Fourier Domain OCT includes a low-interferometer configuration, but includes a spectrometer as the main form of detection. This configuration provides an even more efficient way to implement the low-coherence interferometry described earlier. Instead of recording intensity at different locations of the reference mirror, the intensity is recorded as a function of the wavelengths or frequencies of the light. The intensity modulations when measured as a function of frequency are called spectral interference.

When imaging a biological sample, the rate of variation of intensity over different frequencies is indicative of the location of the different reflecting layers in the sample. It can be shown that a Fourier transform of spectral interference data provides information equivalent to that which would be obtained by moving the reference mirror.

Fourier-Domain OCT encompasses two different imaging methods: SD-OCT and Swept-Source OCT.

Spectral-Domain OCT

In spectral-domain OCT (SD-OCT), a broadband light source delivers many wavelengths to the sample, and all are measured simultaneously using a spectrometer as the detector. Using this set up, SOCT is able to perform cross sectional tomographic and spectroscopic imaging by measuring the spectrum of the backscattered light. Thus, specific spectral features can be extracted through signal processing.

Spectral information

Once the data is processed, one can perform further analysis to extract specific spectral features. For example, if you take the short-time Fourier transform, one may obtain the power spectrum of the sample. Since tissue scattering follows a power law dependence with wavelength, this could be a good way to characterize specific tissues.

${\displaystyle {\text{STFT}}(k,d;w)=\int _{-\infty }^{\infty }i_{d}(d')w(d-d';\Delta d)e^{-ikd'}d(d')}$

where w is a spatially confined windowing function that extracts spatially-localized frequency information by suppressing information from outside of the window, commonly a Gaussian distribution, centered around d with width delta d.
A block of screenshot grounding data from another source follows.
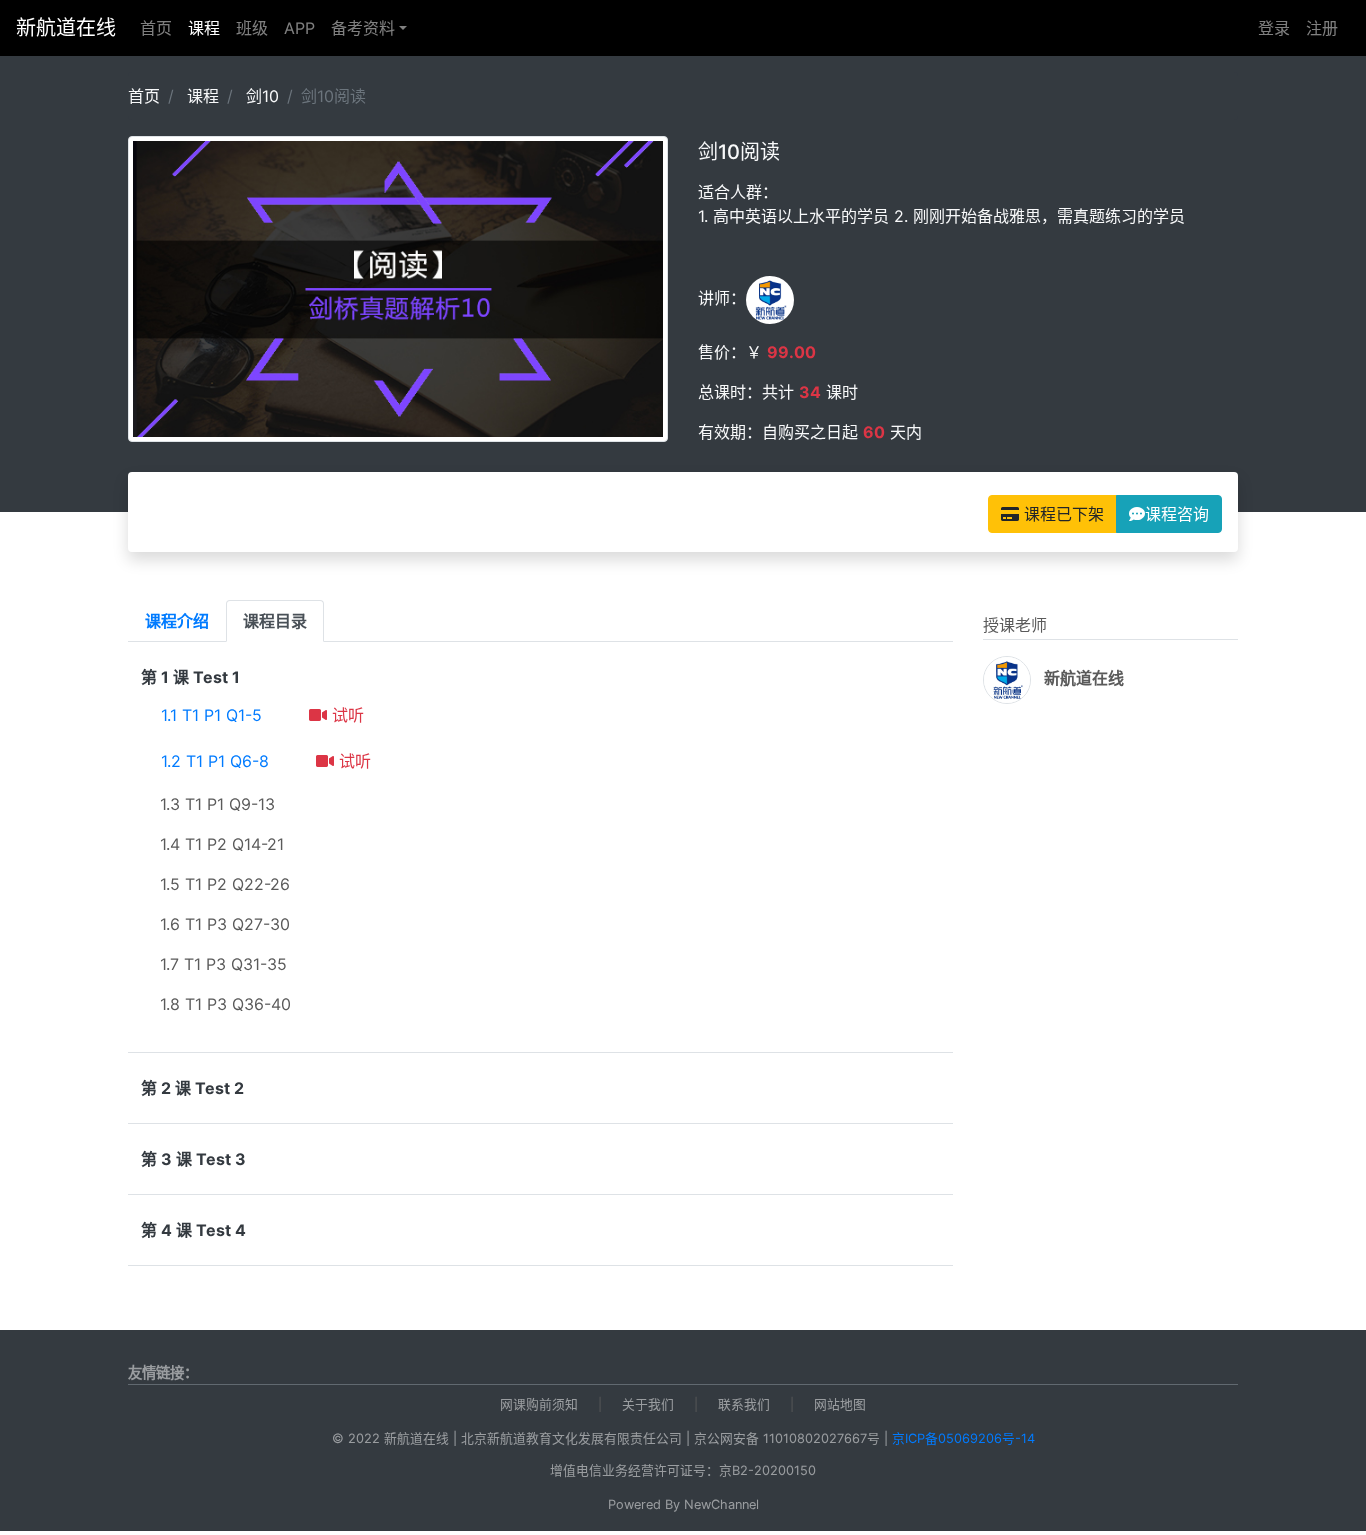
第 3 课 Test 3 (193, 1159)
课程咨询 (1177, 514)
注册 (1322, 28)
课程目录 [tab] (275, 621)
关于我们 (648, 1404)
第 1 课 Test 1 (190, 677)
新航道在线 (66, 28)
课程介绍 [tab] (177, 621)
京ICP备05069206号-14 (963, 1438)
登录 (1274, 28)
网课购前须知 (539, 1404)
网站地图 (840, 1404)
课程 (208, 27)
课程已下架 (1061, 514)
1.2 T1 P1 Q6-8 (215, 761)
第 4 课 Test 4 (193, 1230)
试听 (345, 715)
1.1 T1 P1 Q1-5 (211, 715)
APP (299, 28)
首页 (156, 28)
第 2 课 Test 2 (192, 1088)
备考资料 (363, 28)
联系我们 (744, 1404)
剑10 (262, 96)
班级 (252, 28)
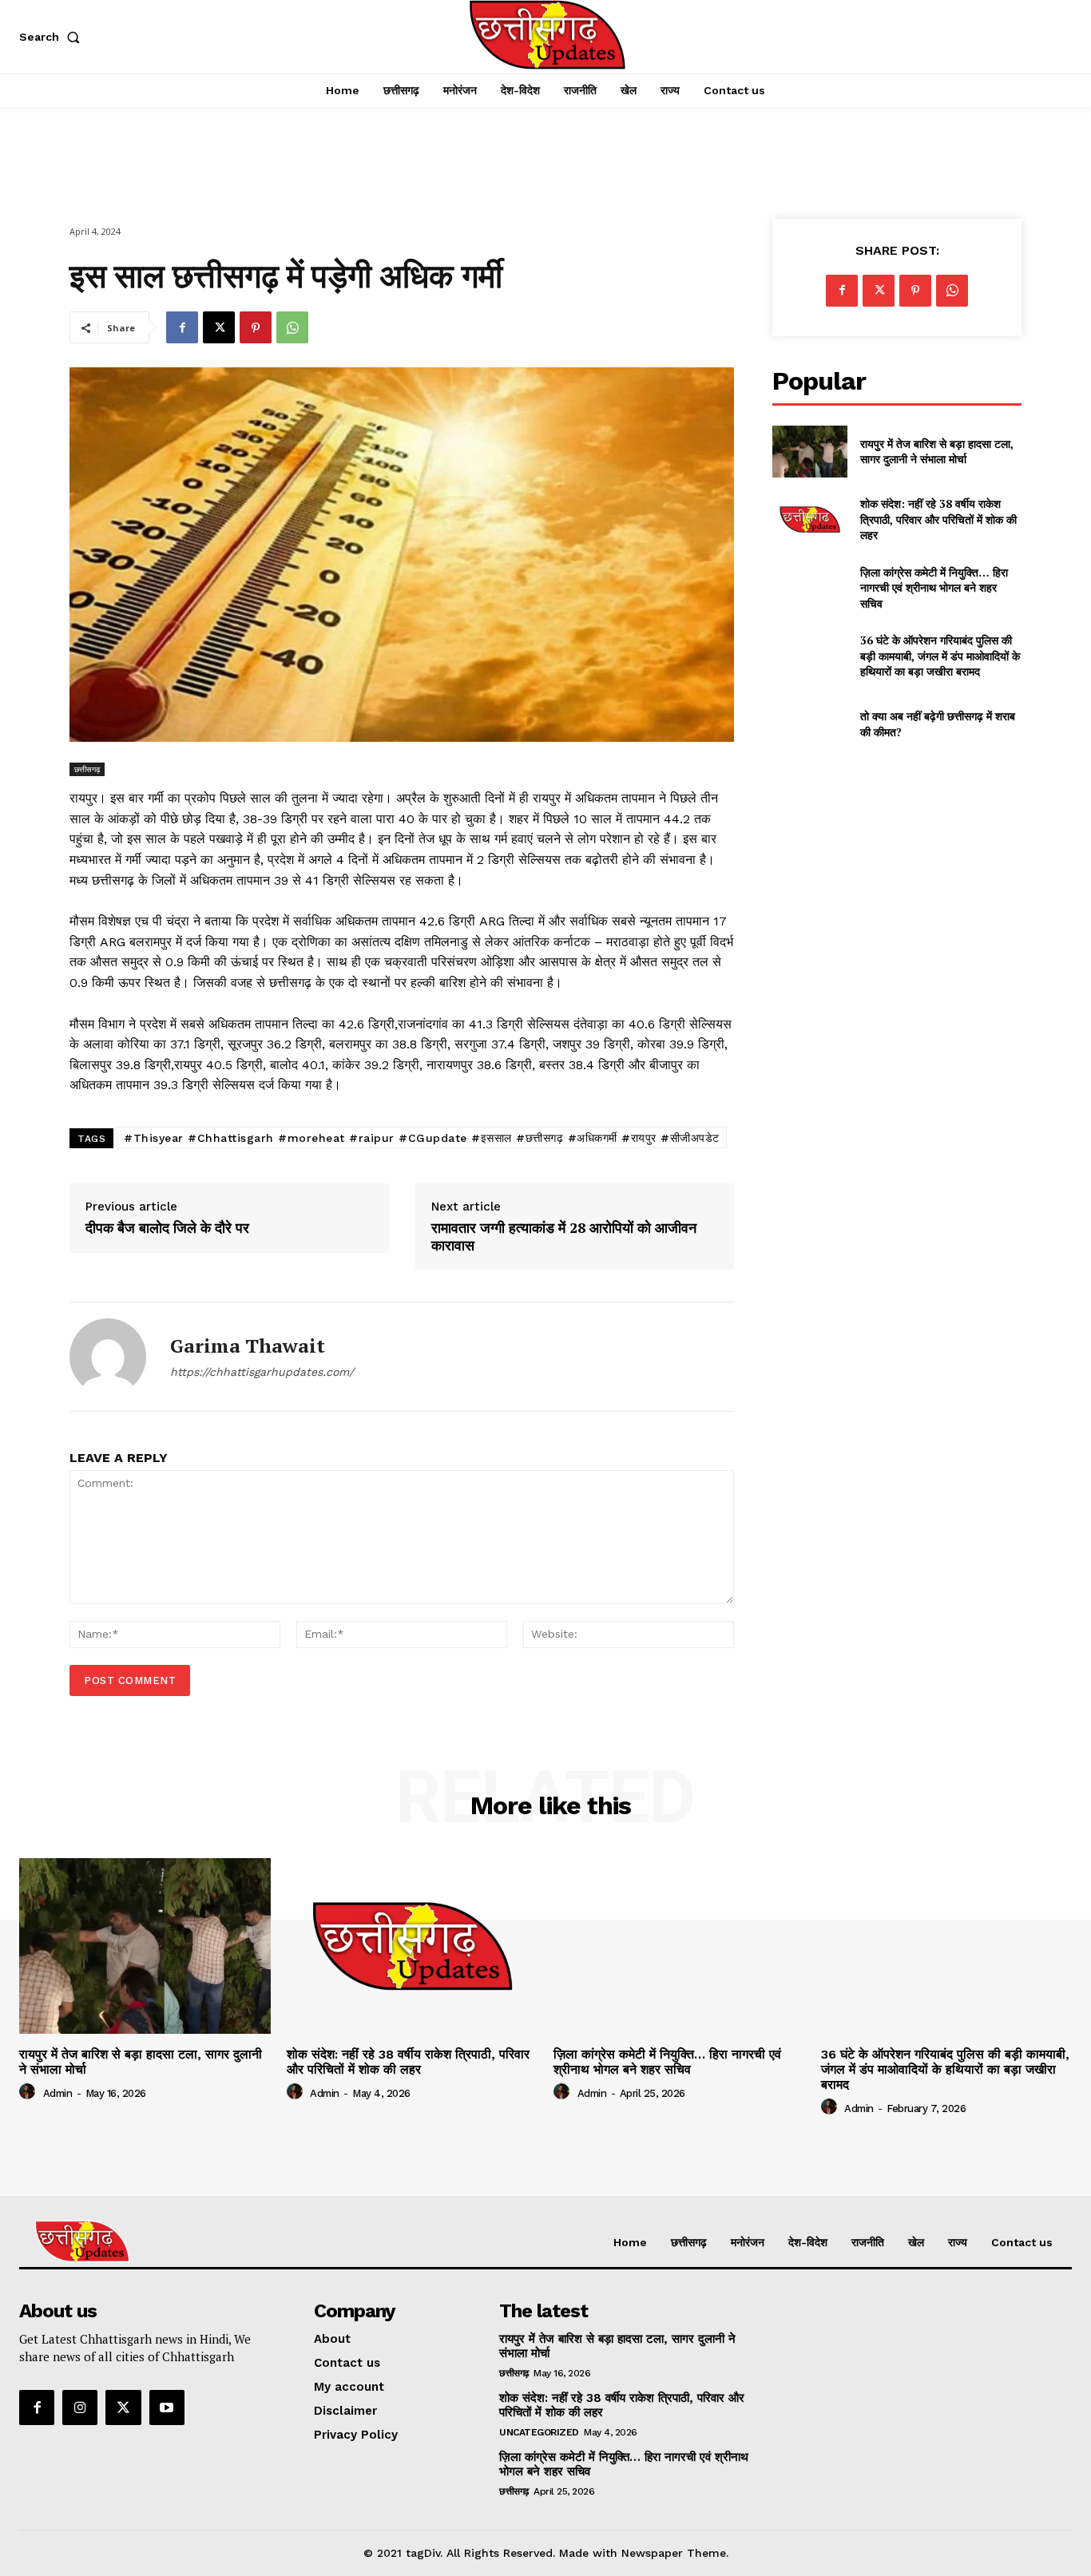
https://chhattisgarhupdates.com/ (262, 1371)
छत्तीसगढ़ (87, 769)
Furthermore, one can describe this power spectrum using Beer’s law. If one is familiar with Beer’s law, one will know that the scattering coefficient and absorption coefficient can then be extracted. These values can also provide a lot of information to users about the biological sample being studied.
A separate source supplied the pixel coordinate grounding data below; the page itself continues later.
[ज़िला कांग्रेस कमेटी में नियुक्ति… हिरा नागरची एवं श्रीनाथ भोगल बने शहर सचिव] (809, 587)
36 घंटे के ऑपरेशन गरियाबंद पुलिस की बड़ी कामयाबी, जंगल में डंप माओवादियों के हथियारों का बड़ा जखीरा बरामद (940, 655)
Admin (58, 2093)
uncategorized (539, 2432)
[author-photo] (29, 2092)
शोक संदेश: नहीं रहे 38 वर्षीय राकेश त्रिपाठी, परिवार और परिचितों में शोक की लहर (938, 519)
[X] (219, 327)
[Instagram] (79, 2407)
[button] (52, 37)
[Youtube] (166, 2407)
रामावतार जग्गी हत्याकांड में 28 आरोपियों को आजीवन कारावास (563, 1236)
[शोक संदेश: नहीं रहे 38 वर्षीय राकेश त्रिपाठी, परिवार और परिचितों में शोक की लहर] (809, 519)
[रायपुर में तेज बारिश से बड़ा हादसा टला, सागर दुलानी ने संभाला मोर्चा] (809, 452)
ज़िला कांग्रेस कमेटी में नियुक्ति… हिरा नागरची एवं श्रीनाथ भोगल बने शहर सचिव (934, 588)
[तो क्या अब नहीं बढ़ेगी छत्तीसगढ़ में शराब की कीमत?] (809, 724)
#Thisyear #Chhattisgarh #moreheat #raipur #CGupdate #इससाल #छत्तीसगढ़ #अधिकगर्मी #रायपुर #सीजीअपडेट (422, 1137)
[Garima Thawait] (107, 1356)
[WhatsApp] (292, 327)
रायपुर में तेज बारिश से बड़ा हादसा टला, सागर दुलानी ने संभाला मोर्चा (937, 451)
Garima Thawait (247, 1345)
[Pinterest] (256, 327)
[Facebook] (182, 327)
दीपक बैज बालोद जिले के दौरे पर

${\displaystyle S(d)=\xi \cdot \mu _{b,NA}e^{-2\mu _{OCT}d}}$

${\displaystyle \mu _{OCT}=\mu _{t}=\mu _{s}+\mu _{a}}$

S(d) is the power spectrum as a function of depth, while mu_OCT is the signal attenuation coefficient. In order to fully extract scattering and absorption coefficients from the attenuation coefficient, one will need to perform least squares fitting [2].
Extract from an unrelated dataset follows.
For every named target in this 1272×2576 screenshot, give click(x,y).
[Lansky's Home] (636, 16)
${\displaystyle \mu _{OCT}=a\cdot \lambda ^{-b}\textstyle \sum _{i}\displaystyle (c_{i}\mu _{a,i})}$

Application

By extracting spectral information such as the power law coefficients, absorption coefficients, and scattering coefficients from a biological sample, one may diagnose healthy v. unhealthy tissues using these parameters. Current research applications are utilizing SD OCT to provide further spectral information on biological samples induced with certain diseases. One may also use this information to assist in determining the stages of disease that the biological sample is exemplifying [2].